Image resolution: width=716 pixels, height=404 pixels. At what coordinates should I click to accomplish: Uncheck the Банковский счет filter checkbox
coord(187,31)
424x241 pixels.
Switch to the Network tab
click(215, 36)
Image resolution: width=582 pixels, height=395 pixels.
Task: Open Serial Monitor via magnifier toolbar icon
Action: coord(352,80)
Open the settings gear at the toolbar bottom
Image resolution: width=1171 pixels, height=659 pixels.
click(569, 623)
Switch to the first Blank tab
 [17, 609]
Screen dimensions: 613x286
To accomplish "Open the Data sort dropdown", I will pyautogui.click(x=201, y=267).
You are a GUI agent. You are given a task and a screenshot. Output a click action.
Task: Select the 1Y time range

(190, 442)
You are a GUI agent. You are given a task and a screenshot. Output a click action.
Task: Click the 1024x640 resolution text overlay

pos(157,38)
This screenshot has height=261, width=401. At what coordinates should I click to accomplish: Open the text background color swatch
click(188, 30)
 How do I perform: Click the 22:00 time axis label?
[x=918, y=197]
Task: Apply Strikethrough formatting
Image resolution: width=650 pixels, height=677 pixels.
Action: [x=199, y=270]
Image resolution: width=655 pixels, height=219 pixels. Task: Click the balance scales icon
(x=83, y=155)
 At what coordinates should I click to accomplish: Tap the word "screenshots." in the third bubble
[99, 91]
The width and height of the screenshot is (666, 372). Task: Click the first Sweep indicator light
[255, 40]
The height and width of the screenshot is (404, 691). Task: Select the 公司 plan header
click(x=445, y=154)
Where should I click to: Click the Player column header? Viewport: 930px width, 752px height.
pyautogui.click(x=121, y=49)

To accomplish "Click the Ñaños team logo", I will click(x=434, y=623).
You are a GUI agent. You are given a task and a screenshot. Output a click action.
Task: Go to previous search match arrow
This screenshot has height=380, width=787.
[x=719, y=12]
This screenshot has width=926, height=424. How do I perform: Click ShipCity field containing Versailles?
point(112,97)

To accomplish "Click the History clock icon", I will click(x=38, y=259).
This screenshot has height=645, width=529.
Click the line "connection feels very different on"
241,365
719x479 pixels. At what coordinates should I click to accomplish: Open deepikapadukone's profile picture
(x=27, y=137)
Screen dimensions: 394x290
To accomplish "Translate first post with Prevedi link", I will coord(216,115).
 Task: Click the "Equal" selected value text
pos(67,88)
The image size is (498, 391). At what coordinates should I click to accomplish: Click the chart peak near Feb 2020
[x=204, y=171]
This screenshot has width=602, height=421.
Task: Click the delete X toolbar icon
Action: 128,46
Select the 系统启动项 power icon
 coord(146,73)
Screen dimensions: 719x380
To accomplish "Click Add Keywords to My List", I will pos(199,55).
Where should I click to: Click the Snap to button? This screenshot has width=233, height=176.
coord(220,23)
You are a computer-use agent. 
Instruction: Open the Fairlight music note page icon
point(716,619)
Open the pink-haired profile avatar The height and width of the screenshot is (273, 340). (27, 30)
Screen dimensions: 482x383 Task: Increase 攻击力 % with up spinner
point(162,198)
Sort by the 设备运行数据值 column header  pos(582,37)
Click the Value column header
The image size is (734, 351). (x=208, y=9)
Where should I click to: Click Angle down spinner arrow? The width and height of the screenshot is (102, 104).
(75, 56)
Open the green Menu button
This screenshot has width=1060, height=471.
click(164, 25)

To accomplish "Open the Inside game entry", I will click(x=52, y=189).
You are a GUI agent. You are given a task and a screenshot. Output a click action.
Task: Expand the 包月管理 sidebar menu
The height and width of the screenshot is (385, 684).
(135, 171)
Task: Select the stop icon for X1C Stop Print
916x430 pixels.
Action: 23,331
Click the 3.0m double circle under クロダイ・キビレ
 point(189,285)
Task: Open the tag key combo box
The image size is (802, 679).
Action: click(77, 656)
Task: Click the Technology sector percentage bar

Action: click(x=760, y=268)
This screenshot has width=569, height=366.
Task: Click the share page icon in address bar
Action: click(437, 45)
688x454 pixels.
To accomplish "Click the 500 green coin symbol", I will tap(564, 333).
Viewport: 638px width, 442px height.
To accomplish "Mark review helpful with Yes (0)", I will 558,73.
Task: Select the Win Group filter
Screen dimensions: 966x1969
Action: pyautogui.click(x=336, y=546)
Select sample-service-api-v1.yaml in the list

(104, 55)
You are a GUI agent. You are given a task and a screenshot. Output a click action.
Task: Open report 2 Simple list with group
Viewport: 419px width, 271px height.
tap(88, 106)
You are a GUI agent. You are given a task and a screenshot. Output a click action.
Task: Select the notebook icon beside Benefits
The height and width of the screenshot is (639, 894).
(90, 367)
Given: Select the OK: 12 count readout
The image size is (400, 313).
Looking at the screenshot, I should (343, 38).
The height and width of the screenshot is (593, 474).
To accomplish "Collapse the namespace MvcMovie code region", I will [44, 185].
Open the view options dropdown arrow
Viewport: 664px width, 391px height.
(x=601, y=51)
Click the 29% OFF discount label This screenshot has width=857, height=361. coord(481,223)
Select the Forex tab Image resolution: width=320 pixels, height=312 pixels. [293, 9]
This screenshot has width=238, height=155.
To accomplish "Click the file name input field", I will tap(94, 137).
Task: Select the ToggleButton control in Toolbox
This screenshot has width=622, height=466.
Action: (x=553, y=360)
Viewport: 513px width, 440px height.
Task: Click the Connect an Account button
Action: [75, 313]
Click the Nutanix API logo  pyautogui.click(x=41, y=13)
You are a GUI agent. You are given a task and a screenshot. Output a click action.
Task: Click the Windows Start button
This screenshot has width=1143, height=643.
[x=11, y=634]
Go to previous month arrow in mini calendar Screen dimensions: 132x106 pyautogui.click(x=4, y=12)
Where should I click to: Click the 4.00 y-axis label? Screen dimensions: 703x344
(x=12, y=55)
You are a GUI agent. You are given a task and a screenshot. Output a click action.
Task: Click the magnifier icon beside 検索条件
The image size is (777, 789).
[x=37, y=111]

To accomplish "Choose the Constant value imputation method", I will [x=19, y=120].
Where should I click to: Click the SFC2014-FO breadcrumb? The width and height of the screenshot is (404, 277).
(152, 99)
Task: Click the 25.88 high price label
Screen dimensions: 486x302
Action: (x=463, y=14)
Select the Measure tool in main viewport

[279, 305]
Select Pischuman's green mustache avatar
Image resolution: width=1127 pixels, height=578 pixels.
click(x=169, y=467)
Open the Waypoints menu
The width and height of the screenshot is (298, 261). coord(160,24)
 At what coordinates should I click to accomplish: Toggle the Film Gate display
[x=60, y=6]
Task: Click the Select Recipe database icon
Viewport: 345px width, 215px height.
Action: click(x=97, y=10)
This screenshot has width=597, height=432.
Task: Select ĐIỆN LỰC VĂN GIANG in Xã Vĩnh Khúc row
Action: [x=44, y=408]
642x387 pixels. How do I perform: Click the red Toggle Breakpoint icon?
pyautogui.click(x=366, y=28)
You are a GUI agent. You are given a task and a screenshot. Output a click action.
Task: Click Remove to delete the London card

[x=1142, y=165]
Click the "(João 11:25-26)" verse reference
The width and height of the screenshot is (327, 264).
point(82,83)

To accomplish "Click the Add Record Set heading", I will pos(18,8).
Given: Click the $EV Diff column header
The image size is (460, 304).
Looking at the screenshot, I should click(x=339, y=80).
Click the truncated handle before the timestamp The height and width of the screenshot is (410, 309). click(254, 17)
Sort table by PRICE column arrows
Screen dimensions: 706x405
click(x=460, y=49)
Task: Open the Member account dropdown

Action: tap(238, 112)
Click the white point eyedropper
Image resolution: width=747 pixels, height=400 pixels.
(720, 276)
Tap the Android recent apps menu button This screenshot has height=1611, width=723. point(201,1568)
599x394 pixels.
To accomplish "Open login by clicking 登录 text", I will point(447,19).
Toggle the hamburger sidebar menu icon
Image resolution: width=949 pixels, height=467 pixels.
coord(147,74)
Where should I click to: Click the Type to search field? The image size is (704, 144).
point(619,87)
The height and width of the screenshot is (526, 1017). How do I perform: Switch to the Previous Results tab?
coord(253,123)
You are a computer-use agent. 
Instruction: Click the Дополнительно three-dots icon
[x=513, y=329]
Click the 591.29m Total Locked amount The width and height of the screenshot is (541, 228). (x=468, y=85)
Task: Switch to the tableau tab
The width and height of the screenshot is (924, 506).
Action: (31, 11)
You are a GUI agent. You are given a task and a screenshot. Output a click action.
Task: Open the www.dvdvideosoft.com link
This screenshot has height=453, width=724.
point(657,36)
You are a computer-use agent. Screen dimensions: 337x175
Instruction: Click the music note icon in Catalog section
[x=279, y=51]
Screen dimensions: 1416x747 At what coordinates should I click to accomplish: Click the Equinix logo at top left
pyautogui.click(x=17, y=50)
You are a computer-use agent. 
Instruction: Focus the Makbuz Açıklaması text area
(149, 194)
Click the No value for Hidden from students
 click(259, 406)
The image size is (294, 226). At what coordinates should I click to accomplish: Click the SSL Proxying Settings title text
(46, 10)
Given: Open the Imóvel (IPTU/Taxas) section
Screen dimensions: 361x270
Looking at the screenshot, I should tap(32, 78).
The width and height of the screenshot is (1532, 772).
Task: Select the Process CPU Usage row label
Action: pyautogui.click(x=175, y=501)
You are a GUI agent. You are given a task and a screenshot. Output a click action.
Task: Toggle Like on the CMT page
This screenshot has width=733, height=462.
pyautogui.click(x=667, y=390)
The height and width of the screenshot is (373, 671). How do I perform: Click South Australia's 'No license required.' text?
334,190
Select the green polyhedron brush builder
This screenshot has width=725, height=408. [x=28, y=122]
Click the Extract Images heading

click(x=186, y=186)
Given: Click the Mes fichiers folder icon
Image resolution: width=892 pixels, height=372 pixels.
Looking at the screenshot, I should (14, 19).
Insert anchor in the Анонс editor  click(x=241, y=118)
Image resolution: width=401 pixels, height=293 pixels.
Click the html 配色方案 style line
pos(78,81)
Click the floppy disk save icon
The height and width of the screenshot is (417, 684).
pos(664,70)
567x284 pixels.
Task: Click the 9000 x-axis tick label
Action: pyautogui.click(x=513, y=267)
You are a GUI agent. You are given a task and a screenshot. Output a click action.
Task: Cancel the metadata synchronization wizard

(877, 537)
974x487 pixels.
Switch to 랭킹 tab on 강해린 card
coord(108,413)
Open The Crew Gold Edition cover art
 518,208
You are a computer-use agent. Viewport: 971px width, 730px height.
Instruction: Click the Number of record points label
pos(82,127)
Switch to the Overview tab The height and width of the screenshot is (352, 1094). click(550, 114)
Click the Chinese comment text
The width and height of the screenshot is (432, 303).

◇ ◇ ◇ ◇ ◇

• **EXERCISE DESCRIPTION**
Lines containing the word "beside" are to be pulled from the records and copied.

• **ANSWER TO THIS EXERCISE**
Task: Select the notebook icon beside Benefits
Task: Click the magnifier icon beside 検索条件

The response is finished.